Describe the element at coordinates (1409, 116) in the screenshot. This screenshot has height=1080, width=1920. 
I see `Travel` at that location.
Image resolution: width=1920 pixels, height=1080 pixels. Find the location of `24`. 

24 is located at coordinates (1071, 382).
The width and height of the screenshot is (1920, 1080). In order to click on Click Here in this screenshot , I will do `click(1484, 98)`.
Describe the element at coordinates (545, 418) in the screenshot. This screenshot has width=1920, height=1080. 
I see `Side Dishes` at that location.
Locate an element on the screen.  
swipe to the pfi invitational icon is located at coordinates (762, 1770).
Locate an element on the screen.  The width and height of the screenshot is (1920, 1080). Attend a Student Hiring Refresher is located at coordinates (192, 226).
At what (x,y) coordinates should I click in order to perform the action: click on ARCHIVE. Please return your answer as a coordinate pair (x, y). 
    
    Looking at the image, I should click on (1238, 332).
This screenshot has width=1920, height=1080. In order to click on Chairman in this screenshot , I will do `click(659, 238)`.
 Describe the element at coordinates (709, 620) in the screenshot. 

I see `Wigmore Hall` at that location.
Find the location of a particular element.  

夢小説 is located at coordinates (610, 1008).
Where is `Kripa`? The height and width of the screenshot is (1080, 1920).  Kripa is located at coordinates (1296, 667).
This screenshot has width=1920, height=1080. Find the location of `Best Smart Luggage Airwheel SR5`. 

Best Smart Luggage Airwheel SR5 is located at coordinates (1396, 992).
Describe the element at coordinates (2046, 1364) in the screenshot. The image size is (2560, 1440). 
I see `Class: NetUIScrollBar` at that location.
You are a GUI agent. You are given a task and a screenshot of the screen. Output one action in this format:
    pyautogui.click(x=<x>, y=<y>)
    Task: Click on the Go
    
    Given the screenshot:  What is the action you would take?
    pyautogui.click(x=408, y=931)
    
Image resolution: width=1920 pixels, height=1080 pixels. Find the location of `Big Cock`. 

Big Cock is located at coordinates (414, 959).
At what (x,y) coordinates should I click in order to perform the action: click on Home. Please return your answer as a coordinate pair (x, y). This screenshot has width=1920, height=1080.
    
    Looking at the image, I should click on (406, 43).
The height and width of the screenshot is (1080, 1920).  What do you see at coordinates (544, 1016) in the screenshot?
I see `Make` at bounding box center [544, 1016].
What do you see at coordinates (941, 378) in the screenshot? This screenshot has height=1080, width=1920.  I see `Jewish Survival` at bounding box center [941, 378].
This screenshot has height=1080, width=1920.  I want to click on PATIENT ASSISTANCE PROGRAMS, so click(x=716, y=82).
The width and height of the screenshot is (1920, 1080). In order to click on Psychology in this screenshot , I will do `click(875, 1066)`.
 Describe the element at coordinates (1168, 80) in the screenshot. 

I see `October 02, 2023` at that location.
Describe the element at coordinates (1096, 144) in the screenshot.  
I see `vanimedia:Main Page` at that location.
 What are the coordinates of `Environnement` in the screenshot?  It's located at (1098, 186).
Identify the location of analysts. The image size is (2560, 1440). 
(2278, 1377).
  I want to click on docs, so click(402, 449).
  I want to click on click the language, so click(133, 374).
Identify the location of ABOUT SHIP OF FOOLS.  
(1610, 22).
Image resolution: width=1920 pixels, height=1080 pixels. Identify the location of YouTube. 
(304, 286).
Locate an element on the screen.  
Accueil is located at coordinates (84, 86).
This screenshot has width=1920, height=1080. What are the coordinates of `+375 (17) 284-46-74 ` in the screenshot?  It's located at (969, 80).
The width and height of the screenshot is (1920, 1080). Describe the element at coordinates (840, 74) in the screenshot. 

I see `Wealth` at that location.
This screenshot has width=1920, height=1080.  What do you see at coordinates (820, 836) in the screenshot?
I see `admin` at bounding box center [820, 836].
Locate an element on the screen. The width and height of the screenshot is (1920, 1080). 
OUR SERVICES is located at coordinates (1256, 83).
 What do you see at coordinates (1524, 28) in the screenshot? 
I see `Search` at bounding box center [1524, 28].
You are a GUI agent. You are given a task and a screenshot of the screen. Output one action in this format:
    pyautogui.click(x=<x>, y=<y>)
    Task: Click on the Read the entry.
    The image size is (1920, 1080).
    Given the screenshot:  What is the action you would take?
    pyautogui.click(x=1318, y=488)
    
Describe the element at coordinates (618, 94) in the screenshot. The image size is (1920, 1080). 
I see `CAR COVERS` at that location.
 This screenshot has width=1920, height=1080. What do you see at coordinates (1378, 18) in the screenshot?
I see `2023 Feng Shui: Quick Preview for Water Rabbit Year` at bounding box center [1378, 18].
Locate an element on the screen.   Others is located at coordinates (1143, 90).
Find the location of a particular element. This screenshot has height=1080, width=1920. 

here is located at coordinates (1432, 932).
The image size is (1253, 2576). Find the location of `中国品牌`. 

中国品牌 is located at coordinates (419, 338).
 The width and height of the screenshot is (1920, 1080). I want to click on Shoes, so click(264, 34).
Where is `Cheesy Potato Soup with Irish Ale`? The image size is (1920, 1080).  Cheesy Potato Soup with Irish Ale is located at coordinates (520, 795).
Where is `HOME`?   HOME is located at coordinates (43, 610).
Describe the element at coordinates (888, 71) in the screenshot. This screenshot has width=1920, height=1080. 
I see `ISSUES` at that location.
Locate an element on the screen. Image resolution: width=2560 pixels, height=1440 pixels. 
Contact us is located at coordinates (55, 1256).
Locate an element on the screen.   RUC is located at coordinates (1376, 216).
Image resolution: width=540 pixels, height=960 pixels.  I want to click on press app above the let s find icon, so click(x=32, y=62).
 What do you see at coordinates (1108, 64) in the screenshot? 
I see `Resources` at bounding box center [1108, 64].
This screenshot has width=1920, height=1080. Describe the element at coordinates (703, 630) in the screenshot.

# # # # #

### Goal of the exercise
Recast the records above as a numbered list, leaving out blank lines. Start with the line that contains "click on ARCHIVE." and go on through the line that contains "click on Psychology".

### Solution below
1. At what (x,y) coordinates should I click in order to perform the action: click on ARCHIVE. Please return your answer as a coordinate pair (x, y). 
2.     Looking at the image, I should click on (1238, 332).
3. This screenshot has width=1920, height=1080. In order to click on Chairman in this screenshot , I will do `click(659, 238)`.
4.  Describe the element at coordinates (709, 620) in the screenshot. 
5. I see `Wigmore Hall` at that location.
6. Find the location of a particular element.  
7. 夢小説 is located at coordinates (610, 1008).
8. Where is `Kripa`? The height and width of the screenshot is (1080, 1920).  Kripa is located at coordinates (1296, 667).
9. This screenshot has width=1920, height=1080. Find the location of `Best Smart Luggage Airwheel SR5`. 
10. Best Smart Luggage Airwheel SR5 is located at coordinates (1396, 992).
11. Describe the element at coordinates (2046, 1364) in the screenshot. The image size is (2560, 1440). 
12. I see `Class: NetUIScrollBar` at that location.
13. You are a GUI agent. You are given a task and a screenshot of the screen. Output one action in this format:
14.     pyautogui.click(x=<x>, y=<y>)
15.     Task: Click on the Go
16.     Given the screenshot:  What is the action you would take?
17.     pyautogui.click(x=408, y=931)
18. Image resolution: width=1920 pixels, height=1080 pixels. Find the location of `Big Cock`. 
19. Big Cock is located at coordinates (414, 959).
20. At what (x,y) coordinates should I click in order to perform the action: click on Home. Please return your answer as a coordinate pair (x, y). This screenshot has width=1920, height=1080.
21.     Looking at the image, I should click on (406, 43).
22. The height and width of the screenshot is (1080, 1920).  What do you see at coordinates (544, 1016) in the screenshot?
23. I see `Make` at bounding box center [544, 1016].
24. What do you see at coordinates (941, 378) in the screenshot? This screenshot has height=1080, width=1920.  I see `Jewish Survival` at bounding box center [941, 378].
25. This screenshot has height=1080, width=1920.  I want to click on PATIENT ASSISTANCE PROGRAMS, so click(x=716, y=82).
26. The width and height of the screenshot is (1920, 1080). In order to click on Psychology in this screenshot , I will do `click(875, 1066)`.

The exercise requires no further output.